IFS pitches IFS Cloud as a "composable" platform. One aspect of that: customers can buy components separately, including IFS's fast-growing Service Management solution , as well as IFS EAM (Enterprise Asset Management). As for Ivkovic, he's got one advantage for his IFS Cloud move: no customizations. Yes, you read that right - after 15 years of running on IFS, CDF Corporation has entirely avoided customizations. Well, with one exception:

My one modification is actually the robots. And that's written by IFS Labs. So it's not like that give me a hard time upgrading that.

Avoiding modifications has made selling upgrades to CDF Corporation management easier. Therefore,  Ivkovic says he didn't have any trouble getting management to green light IFS Cloud (they plan to go live in November).

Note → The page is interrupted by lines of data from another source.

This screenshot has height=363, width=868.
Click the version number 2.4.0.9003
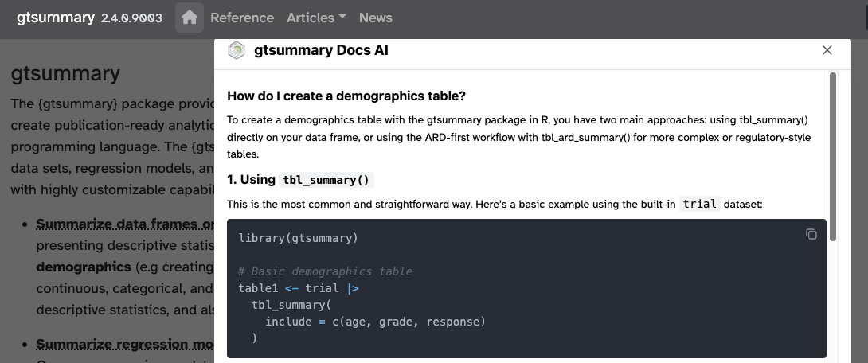click(131, 18)
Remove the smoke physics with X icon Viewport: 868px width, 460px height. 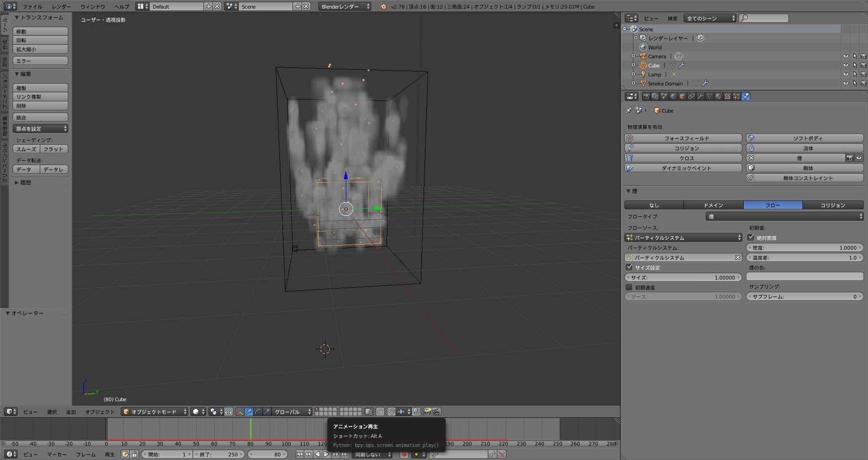pos(751,158)
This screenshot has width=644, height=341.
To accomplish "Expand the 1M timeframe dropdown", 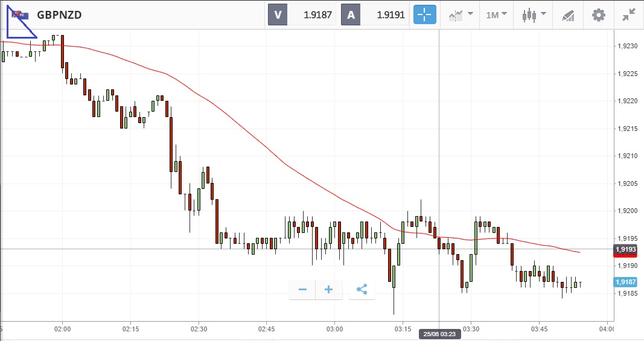I will pos(497,15).

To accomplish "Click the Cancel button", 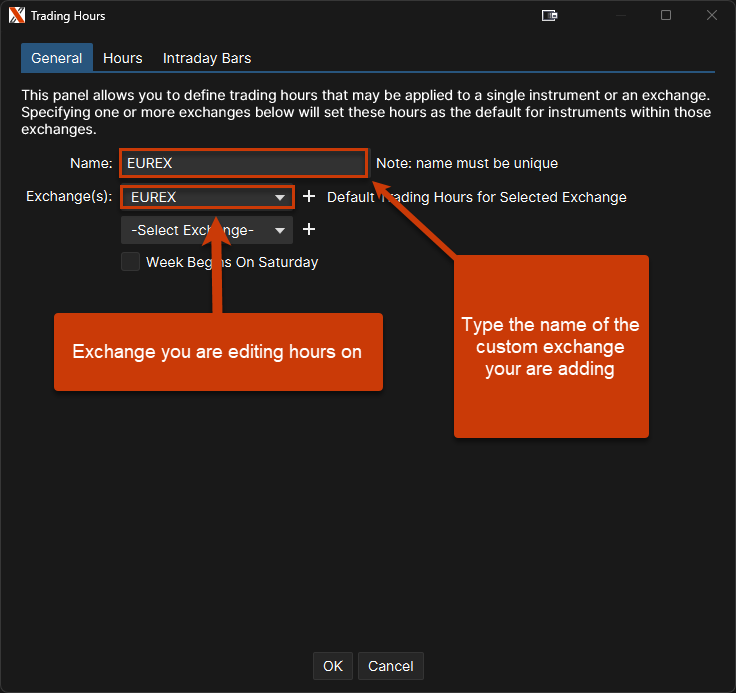I will click(x=390, y=666).
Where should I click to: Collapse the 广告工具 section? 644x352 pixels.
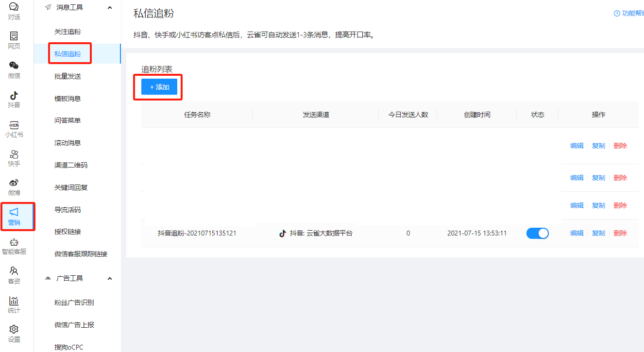point(110,278)
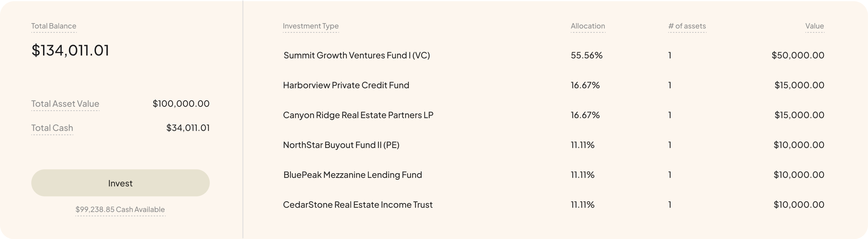868x239 pixels.
Task: Click the $134,011.01 total balance amount
Action: (x=70, y=50)
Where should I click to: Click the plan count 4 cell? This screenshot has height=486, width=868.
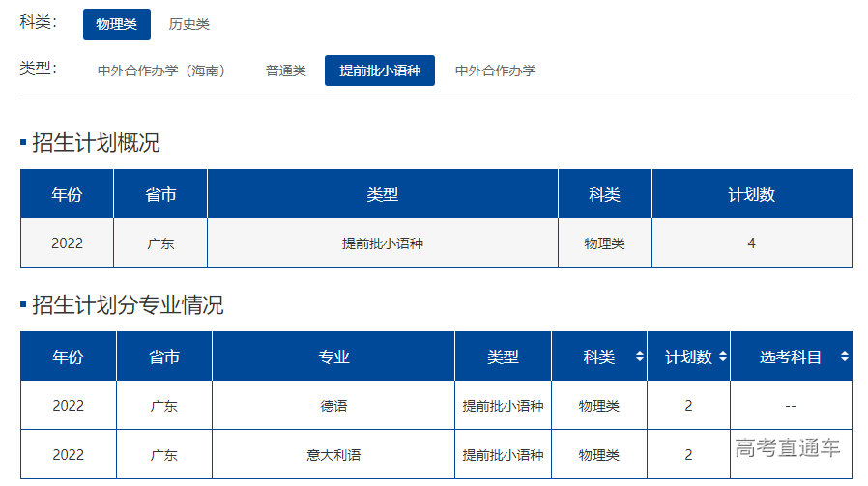click(751, 243)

The wrap - generative AI scenarios for plant managers

As for generative AI, Ivkovic has all kinds of ideas for how it could be applied. Here's one interesting scenario. As expected, it goes back to making the most of machine-generated data:

Picture my tech at his machine. He pushes his button and says, 'We've got an electrical problem.' Now the AI is working. It's going to send the technician; the proper technicians go. But in the meantime, the AI is working in the background, and it says, 'Hmm, the last three times that type of machine had an electrical problem, we saw this pattern.'

The next time it sees that pattern, it puts a ticket in before the guy pushes the button. It says line 23, predictive maintenance. We're seeing this pattern, right. The last three times we saw that pattern, it was this problem, and not only just an electrical problem - maybe it knows the exact problem.

So what did we just save timewise, right?  Let's say it's a major repair. Now it sends it to the ERP the scheduling engine you're talking about. And it says there's an 80% probability it's going to be down for two months, or two weeks. And it sees what that does to the shop floor orders. Maybe it lets customer service know that there's a probability that their order might be late. I mean, you could tie it into all this disparate stuff.

Some of the tech to pull this scenario off is already there. The rest is not far behind (Ivkovic sees generative AI helping with communications in these scenarios, e.g. from shop floor engineers who often don't excel at the writing side of things). It will be interesting to see how IFS customers fare. If they move like these two customers did to get their data house in order, I like their chances.